### Problem set:
1. In the Icos article, how much of the $13.6 million in retention bonuses went to Clark?
2. In the Icos article, how does Clark answer the suggestion that he was pushing the sale for personal reasons?
3. Carry on the article about Icos and its chief executive past its final paragraph.

### Text block:

:::

Critics have said Icos' board needlessly gave a $13.6 million round of last-minute retention bonuses to senior executives, including $4.3 million for Clark. Clark said the board's compensation committee, advised by an outside consultant, decided the situation called for more bonuses.

Clark, a former Abbott Laboratories executive who took the top job at Icos in 1999, bristled at suggestions that he was pushing the sale for personal reasons.

"This is a decision being driven by what's best for the shareholders," he said.

Based partly on Icos' newly released information, HealthCor Management, which holds 6 percent of the company's shares, said this week the new $34 bid is "significantly inadequate." Institutional Shareholder Services, a leading proxy advisory firm, recommended shareholders reject the earlier bid of $32, and plans to study the new bid.

Many employees, speaking on condition of anonymity out of fear of reprisal, say they are angry with Clark. One former employee, Heather Brett, said, "I think what Paul Clark has done to Icos is wrong and a travesty. He should be punished, not rewarded."

:::

### Excerpted data:
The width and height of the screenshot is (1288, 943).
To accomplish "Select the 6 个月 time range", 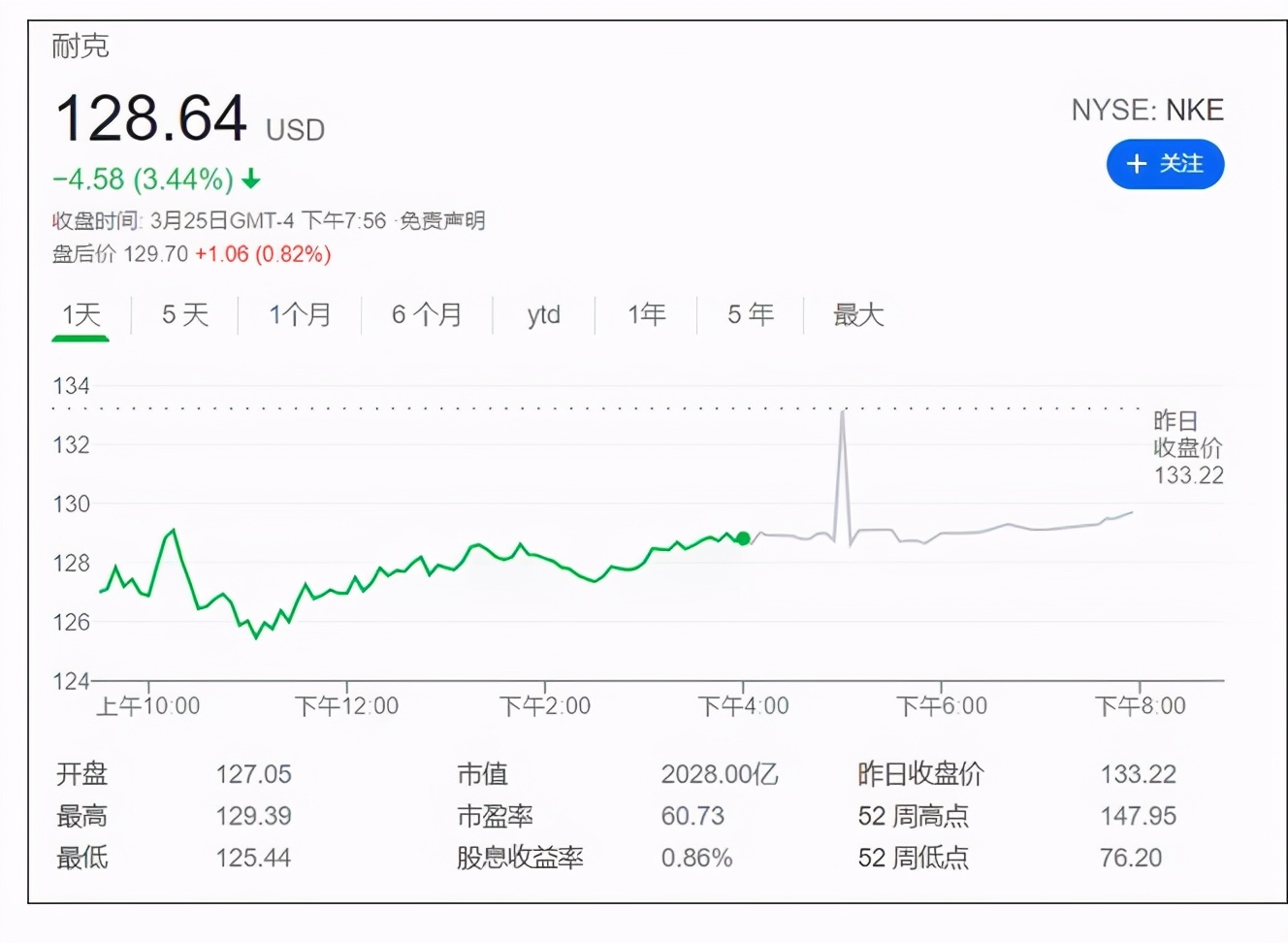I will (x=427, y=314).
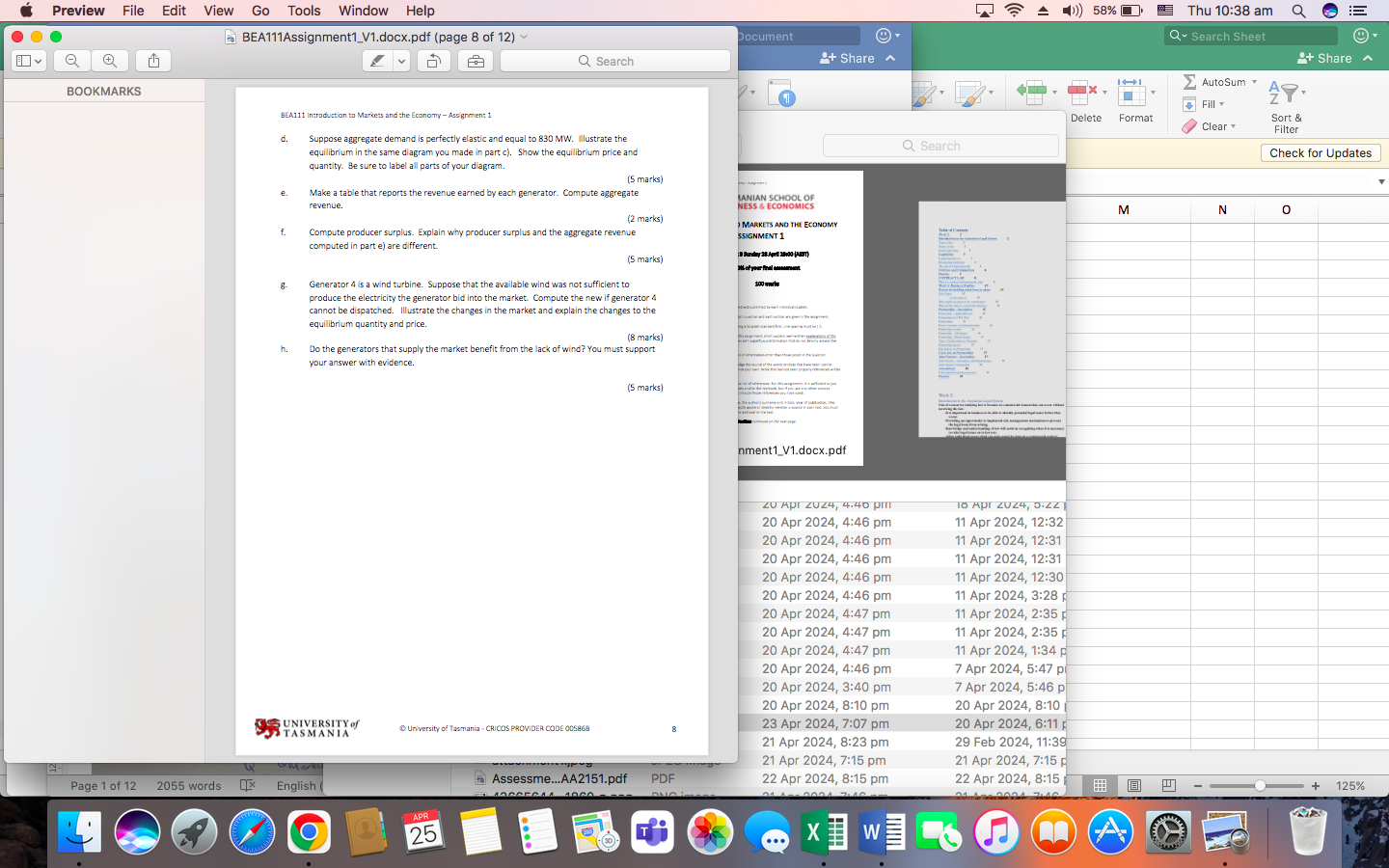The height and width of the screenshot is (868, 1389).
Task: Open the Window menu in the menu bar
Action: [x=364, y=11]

:::

### Answers by item number:
1. $4.3 million.

2. He rejects it. He says the decision is driven by what's best for the shareholders, not by his own interests.

3.
But Clark said that if shareholders reject the deal, he believes he still can lead the company. He said Cialis is a "great product," and the two new drugs give the company other options.

Clark did not say he's confident he has enough shareholder votes on his side.

"I'd be optimistic we will, but we have to work the process," Clark said. "Now it's our job to talk to shareholders."

It could be a tough sell.

One shareholder who confronted Clark after the Bothell session Tuesday told him she was unhappy the sale is being made in cash rather than Lilly stock, meaning she will take a tax hit.

Another shareholder lamented that a local company was being swallowed up by a pharmaceutical giant.

"Money, money, money talks," she told Clark. "That's what it's all about."